> **SHORT PROBLEM**
Rescale the stretch from the line containing "Task: Click the" through the end of the records. Write out only those lines again, requests included, and multiply each coordinate in the answers by 1.2, rounding to whole numbers with halves going up.

[start of SOURCE MATERIAL]

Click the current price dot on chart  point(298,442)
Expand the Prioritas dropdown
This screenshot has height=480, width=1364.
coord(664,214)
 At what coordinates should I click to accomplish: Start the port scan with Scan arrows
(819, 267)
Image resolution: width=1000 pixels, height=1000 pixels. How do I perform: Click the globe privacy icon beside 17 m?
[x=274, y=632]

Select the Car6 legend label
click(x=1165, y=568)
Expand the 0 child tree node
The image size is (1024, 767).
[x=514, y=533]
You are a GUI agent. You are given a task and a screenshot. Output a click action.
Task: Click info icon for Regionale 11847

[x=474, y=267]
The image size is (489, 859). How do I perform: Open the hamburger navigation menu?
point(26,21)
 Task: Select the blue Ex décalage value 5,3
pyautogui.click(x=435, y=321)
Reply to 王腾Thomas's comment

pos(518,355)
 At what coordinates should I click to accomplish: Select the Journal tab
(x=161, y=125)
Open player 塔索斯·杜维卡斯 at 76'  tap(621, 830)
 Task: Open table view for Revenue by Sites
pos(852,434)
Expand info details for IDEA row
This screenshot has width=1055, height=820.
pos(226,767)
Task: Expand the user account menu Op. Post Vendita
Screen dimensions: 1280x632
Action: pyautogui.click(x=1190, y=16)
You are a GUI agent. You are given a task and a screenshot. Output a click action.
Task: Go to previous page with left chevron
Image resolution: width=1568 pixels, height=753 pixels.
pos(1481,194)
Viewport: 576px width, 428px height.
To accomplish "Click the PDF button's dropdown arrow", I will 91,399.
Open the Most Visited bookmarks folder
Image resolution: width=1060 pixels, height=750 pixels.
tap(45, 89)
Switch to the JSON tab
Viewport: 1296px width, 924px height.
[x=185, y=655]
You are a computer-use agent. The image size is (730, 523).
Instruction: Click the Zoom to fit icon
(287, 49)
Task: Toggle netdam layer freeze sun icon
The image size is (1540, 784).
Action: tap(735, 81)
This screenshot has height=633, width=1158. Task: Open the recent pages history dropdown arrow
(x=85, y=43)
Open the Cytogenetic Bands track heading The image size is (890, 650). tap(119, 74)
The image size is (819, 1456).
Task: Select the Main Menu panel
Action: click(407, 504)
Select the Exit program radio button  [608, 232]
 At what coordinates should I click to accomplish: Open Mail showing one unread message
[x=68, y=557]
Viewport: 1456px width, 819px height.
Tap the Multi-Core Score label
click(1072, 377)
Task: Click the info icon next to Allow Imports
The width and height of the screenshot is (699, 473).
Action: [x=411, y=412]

[end of SOURCE MATERIAL]

> **FULL RESPONSE**
Task: Click the info icon next to Allow Imports
The width and height of the screenshot is (699, 473).
Action: [x=493, y=494]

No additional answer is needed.